I am relatively new to Spirit Qi, and am trying to parse an assembler-like language.
For example, I'd like to parse:
Func Ident{
Mov name, "hello"
Push 5
Exit
}
So far, so good. I can parse it properly. However, the error handler sometimes comes up with strange error locations. Take for example the following faulty code:
Func Ident{
Mov name "hello" ; <-- comma is missing here
Push 5
Exit
}
Here are the rules involved in this parsing:
gr_function = lexeme["Func" >> !(alnum | '_')] // Ensure whole words
> gr_identifier
> "{"
> *( gr_instruction
|gr_label
|gr_vardecl
|gr_paramdecl)
> "}";
gr_instruction = gr_instruction_names
> gr_operands;
gr_operands = -(gr_operand % ',');
The parse will notice the error, but complain about a missing "}" after the Mov.
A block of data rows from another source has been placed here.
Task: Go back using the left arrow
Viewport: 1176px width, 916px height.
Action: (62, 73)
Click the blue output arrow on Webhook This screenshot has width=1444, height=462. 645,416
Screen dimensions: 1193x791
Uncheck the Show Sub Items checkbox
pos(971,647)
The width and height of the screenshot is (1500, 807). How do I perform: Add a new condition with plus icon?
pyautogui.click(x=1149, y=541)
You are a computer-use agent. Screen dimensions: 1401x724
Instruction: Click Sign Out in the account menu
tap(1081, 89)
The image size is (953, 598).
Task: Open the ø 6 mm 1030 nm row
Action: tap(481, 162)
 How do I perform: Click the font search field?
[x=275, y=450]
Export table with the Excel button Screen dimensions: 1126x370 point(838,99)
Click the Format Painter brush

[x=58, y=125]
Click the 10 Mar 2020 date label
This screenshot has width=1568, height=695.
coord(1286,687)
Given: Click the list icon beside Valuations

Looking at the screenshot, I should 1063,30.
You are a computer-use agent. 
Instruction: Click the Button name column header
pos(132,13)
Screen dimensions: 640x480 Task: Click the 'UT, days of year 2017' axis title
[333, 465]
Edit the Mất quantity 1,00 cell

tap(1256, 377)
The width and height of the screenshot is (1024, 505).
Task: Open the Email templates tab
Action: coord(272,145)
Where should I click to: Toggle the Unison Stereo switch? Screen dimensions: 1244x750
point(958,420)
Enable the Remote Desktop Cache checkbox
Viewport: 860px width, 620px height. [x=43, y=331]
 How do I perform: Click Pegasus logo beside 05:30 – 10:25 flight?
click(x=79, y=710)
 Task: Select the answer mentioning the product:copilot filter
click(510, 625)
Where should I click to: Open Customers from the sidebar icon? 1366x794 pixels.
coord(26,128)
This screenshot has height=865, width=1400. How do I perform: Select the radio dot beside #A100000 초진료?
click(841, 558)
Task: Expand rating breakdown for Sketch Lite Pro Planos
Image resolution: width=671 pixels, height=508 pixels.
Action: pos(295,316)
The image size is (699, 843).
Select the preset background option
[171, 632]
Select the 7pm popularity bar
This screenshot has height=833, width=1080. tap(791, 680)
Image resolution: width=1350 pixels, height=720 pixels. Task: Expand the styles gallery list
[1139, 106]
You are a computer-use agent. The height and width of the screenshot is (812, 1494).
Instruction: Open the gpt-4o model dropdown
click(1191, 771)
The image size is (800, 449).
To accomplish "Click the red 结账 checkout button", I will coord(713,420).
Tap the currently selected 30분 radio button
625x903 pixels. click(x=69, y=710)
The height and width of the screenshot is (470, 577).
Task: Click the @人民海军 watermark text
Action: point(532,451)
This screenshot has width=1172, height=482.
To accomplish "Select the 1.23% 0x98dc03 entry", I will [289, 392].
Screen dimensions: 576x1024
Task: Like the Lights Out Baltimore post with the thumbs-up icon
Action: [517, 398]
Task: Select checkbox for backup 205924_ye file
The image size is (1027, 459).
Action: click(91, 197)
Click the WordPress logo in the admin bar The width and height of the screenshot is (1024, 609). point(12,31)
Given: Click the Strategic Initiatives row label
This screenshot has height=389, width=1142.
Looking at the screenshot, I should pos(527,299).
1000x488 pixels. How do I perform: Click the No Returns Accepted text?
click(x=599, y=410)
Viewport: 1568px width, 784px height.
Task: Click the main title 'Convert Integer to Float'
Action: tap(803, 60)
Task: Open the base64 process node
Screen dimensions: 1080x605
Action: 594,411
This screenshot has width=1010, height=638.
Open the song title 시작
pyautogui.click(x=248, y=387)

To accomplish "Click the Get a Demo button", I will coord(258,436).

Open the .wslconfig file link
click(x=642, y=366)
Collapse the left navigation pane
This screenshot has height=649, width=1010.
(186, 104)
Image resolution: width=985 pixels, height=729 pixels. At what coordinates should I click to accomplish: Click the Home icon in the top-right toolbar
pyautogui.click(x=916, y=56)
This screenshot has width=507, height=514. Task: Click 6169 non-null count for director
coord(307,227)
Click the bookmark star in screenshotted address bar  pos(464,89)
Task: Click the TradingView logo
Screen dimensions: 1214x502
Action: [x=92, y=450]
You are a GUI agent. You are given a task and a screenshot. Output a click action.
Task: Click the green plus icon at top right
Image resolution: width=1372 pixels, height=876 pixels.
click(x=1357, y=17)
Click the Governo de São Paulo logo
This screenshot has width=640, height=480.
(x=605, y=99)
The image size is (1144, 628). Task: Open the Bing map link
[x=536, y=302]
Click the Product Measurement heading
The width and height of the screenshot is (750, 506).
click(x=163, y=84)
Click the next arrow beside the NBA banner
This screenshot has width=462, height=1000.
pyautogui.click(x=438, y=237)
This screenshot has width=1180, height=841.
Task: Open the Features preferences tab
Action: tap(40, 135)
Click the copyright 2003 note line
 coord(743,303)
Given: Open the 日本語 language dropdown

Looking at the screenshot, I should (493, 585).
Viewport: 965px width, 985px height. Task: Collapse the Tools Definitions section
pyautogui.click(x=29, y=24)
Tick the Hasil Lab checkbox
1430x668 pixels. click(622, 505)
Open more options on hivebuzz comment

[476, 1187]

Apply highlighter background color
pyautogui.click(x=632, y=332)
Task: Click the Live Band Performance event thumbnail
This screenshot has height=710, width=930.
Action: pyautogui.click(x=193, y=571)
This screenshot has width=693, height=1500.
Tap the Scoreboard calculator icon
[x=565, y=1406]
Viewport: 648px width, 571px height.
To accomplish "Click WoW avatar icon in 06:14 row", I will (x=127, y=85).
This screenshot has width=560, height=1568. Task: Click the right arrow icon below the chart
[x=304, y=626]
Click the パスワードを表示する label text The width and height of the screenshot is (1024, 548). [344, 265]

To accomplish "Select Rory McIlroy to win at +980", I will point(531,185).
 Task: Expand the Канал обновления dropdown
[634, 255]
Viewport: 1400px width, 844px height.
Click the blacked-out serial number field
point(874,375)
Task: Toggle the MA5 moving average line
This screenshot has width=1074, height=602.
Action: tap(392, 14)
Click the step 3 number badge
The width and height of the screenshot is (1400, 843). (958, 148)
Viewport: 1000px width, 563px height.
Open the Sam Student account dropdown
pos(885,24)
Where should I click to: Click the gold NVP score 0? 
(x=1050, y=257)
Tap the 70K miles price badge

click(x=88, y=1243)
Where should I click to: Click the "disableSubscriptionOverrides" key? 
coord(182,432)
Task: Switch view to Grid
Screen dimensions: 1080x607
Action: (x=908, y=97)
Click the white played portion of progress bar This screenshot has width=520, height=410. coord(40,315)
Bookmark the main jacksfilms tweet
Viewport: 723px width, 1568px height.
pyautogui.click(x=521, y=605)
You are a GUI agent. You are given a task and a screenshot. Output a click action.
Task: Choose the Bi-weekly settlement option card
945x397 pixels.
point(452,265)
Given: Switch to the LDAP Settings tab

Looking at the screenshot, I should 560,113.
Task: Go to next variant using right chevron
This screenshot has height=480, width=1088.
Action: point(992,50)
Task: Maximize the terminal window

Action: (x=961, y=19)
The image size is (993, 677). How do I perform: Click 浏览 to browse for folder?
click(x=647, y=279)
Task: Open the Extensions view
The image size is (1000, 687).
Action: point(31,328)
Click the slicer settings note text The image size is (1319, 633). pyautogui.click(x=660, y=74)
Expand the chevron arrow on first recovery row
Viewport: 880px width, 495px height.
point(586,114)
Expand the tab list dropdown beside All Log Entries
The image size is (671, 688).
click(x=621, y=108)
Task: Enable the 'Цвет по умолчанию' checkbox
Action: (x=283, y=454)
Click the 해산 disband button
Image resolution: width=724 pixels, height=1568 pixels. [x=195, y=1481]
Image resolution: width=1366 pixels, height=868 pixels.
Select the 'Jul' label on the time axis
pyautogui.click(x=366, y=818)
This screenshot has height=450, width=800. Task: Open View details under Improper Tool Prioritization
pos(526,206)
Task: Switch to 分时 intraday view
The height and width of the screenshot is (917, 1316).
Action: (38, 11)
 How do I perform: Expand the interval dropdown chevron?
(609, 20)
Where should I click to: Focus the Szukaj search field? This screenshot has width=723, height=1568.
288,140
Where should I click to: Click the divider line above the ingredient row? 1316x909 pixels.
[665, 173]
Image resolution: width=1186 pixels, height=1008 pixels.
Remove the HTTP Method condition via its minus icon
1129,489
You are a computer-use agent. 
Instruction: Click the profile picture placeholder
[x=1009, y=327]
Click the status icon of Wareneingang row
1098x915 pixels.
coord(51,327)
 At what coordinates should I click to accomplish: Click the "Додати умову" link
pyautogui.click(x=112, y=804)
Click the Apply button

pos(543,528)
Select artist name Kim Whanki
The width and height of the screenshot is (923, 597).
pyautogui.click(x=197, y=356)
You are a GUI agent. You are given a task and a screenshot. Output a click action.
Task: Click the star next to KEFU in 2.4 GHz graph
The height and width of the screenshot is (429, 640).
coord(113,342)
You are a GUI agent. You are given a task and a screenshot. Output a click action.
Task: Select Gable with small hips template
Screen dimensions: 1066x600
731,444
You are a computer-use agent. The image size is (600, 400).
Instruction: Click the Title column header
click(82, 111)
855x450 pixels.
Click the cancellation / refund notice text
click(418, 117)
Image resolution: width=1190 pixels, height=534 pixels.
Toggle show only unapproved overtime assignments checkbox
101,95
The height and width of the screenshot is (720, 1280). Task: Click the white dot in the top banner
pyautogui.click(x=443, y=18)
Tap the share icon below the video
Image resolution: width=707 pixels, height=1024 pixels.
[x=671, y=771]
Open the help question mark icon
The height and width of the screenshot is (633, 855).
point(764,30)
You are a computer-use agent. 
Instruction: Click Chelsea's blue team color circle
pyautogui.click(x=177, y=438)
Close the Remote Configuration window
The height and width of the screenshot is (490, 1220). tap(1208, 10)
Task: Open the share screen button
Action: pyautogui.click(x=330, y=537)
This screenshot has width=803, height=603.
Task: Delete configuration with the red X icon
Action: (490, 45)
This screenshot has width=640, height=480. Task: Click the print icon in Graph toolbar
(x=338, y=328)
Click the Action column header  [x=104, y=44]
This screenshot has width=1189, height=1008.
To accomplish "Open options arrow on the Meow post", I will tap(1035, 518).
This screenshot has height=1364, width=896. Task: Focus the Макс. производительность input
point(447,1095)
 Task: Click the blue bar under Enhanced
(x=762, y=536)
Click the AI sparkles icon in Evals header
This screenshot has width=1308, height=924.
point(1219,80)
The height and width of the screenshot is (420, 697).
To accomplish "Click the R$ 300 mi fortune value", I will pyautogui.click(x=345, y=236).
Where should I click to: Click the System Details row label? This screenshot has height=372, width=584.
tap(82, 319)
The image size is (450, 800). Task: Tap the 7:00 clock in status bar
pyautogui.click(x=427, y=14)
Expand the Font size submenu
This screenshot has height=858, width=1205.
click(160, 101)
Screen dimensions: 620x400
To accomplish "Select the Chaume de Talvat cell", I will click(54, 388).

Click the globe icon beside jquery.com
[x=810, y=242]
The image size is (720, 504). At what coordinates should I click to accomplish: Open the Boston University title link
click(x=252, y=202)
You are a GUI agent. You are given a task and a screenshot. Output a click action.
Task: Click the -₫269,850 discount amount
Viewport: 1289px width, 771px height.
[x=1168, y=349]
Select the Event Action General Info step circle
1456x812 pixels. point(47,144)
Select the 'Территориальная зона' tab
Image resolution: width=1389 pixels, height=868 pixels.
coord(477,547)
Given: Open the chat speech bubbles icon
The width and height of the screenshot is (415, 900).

I have a feeling that the issue is in the definition for "Func", but cannot pinpoint it. I'd like the parser to complain about a missing "," It would be ok if it complained about consequential errors, but it should definitely pinpoint a missing comma as the culprit.
I have tried variations such as:
gr_operands = -(gr_operand
>> *(','
> gr_operand)
);
And others, but with other strange errors.
Does anyone have an idea of how to say "Ok, you may have an instruction without operands, but if you find one, and there is no comma before the next, fail at the comma"?
UPDATE
Thank you for your answers so far. The gr_operand is defined as follows:
gr_operand = ( gr_operand_intlit
|gr_operand_flplit
|gr_operand_strlit
|gr_operand_register
|gr_operand_identifier);
gr_operand_intlit = int_;
gr_operand_flplit = double_;
gr_operand_strlit = '"'
> strlitcont
> '"'
;
gr_operand_register = gr_register_names;
// TODO: Must also not accept the keywords from the statement grammar
gr_operand_identifier = !(gr_instruction_names | gr_register_names)
>> raw[
lexeme[(alpha | '_') >> *(alnum | '_')]
];
escchar.name("\\\"");
escchar = '\\' >> char_("\"");
strlitcont.name("String literal content");
strlitcont = *( escchar | ~char_('"') );
You'll want to make it explicit what can be an operand. I guessed this:
gr_operand = gr_identifier | gr_string;
gr_string = lexeme [ '"' >> *("\"\"" | ~char_("\"")) >> '"' ];
Unrelated, but you might want to make it clear that a newline starts a new statement (using blank_type as the skipper):
>> "{"
>> -(
gr_instruction
| gr_label
| gr_vardecl
| gr_paramdecl
) % eol
> "}";
Now, the parser will be able to complain that it expects a newline at the time of parse fail.
I made up a fully working sample using your sketches in the original post.
See it live on Coliru:
#define BOOST_SPIRIT_DEBUG
#include <boost/spirit/include/qi.hpp>
namespace qi = boost::spirit::qi;
template <typename It, typename Skipper = qi::blank_type>
struct parser : qi::grammar<It, Skipper>
{
parser() : parser::base_type(start)
{
using namespace qi;
start = lexeme["Func" >> !(alnum | '_')] > function;
function = gr_identifier
>> "{"
>> -(
gr_instruction
//| gr_label
//| gr_vardecl
//| gr_paramdecl
) % eol
> "}";
gr_instruction_names.add("Mov", unused);
gr_instruction_names.add("Push", unused);
gr_instruction_names.add("Exit", unused);
gr_instruction = lexeme [ gr_instruction_names >> !(alnum|"_") ] > gr_operands;
gr_operands = -(gr_operand % ',');
gr_identifier = lexeme [ alpha >> *(alnum | '_') ];
gr_operand = gr_identifier | gr_string;
gr_string = lexeme [ '"' >> *("\"\"" | ~char_("\"")) >> '"' ];
BOOST_SPIRIT_DEBUG_NODES((start)(function)(gr_instruction)(gr_operands)(gr_identifier)(gr_operand)(gr_string));
}
private:
qi::symbols<char, qi::unused_type> gr_instruction_names;
qi::rule<It, Skipper> start, function, gr_instruction, gr_operands, gr_identifier, gr_operand, gr_string;
};
int main()
{
typedef boost::spirit::istream_iterator It;
std::cin.unsetf(std::ios::skipws);
It f(std::cin), l;
parser<It, qi::blank_type> p;
try
{
bool ok = qi::phrase_parse(f,l,p,qi::blank);
if (ok) std::cout << "parse success\n";
else std::cerr << "parse failed: '" << std::string(f,l) << "'\n";
if (f!=l) std::cerr << "trailing unparsed: '" << std::string(f,l) << "'\n";
return ok;
} catch(const qi::expectation_failure<It>& e)
{
std::string frag(e.first, e.last);
std::cerr << e.what() << "'" << frag << "'\n";
}
return false;
}